>> begin Data for this task

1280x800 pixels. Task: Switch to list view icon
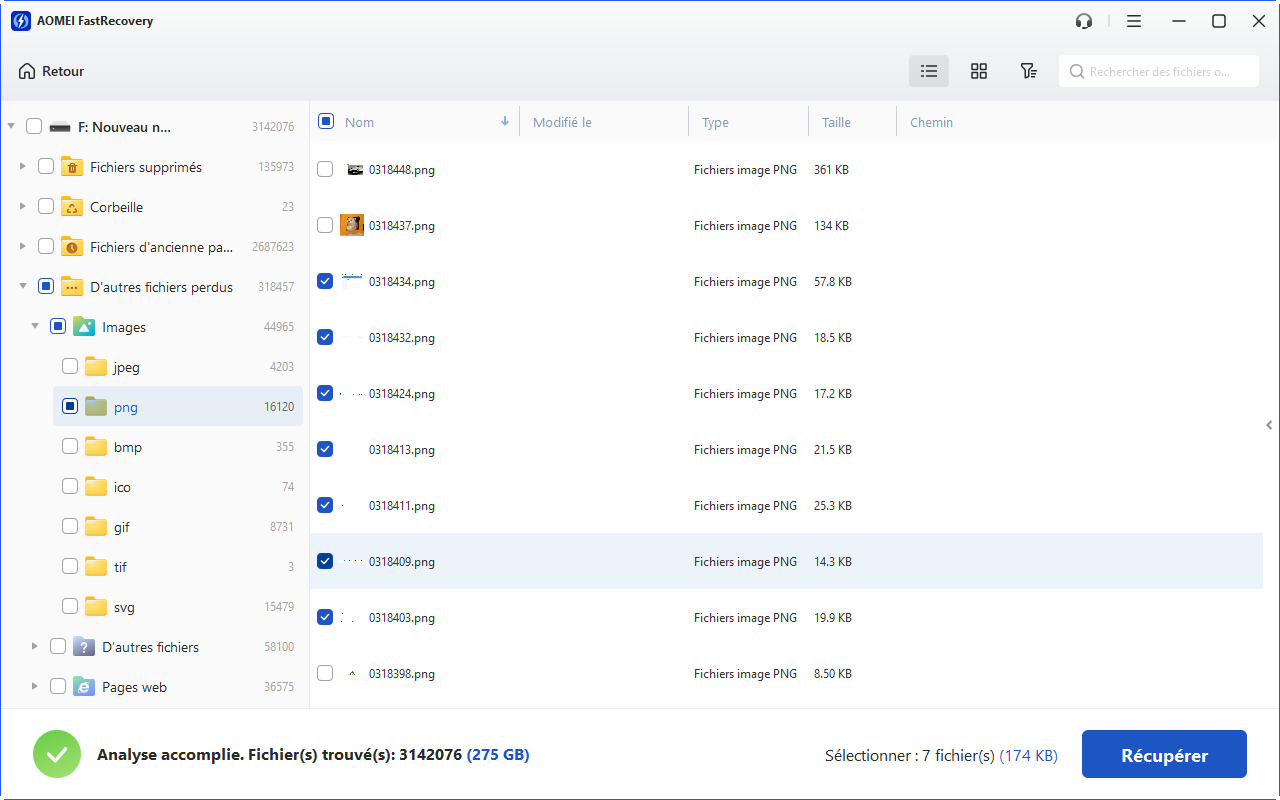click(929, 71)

>> end Data for this task
>> begin Data for this task

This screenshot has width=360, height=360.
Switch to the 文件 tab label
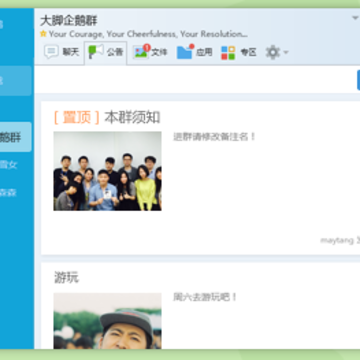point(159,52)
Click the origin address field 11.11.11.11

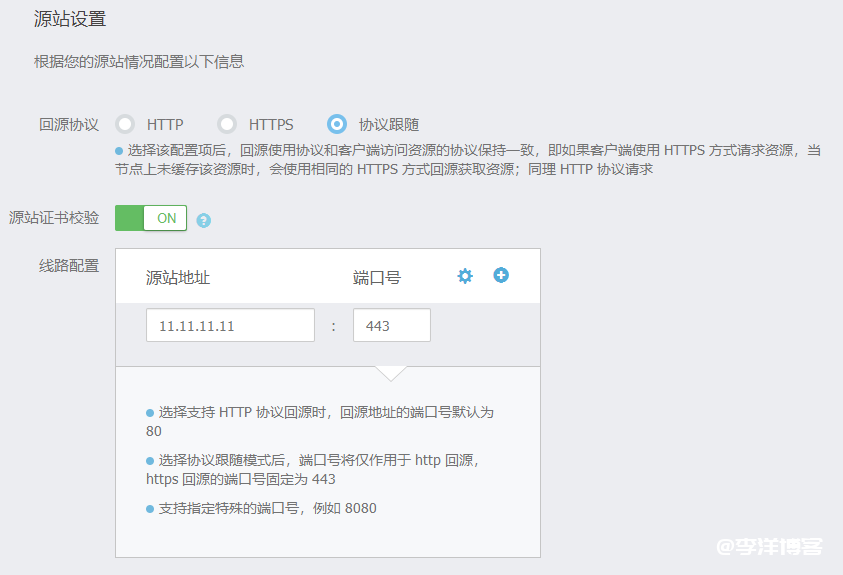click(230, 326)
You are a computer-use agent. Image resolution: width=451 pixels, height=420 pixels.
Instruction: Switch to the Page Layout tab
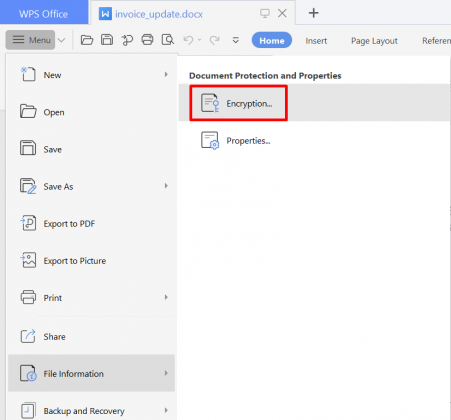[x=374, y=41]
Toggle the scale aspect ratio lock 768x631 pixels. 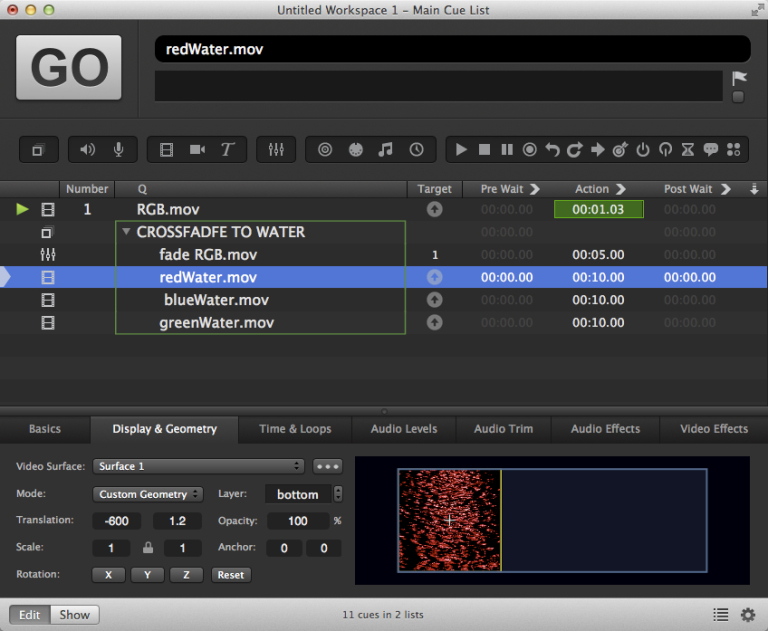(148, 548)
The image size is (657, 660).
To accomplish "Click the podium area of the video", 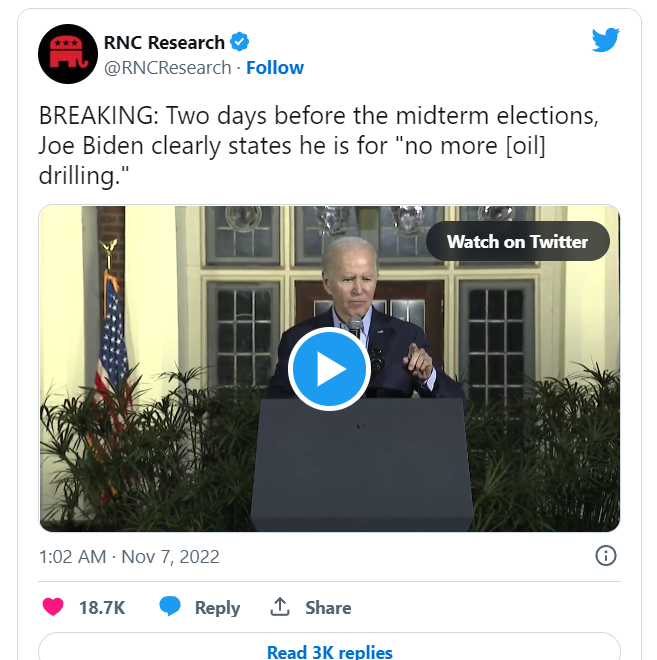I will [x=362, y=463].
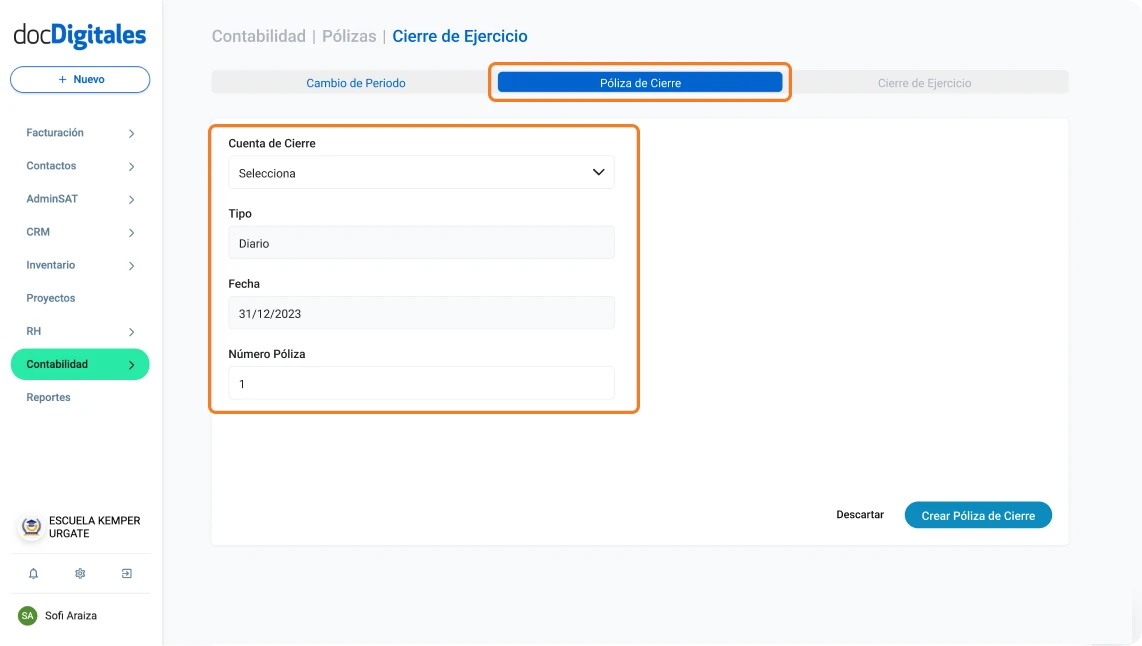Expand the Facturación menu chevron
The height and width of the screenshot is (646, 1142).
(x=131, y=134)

>> end Data for this task

**To do**
Format the records from the line containing "This screenshot has width=360, height=360." down to the line containing "[x=374, y=41]" as a Markdown table with the columns Row and Line, numbering each row and omitting blank lines. Leave the pictures out of the table.

**Exercise answer**
| Row | Line |
|---|---|
| 1 | This screenshot has width=360, height=360. |
| 2 | Switch to the 文件 tab label |
| 3 | point(159,52) |
| 4 | Click the origin address field 11.11.11.11 |
| 5 | click(230, 326) |
| 6 | You are a computer-use agent. Image resolution: width=451 pixels, height=420 pixels. |
| 7 | Instruction: Switch to the Page Layout tab |
| 8 | [x=374, y=41] |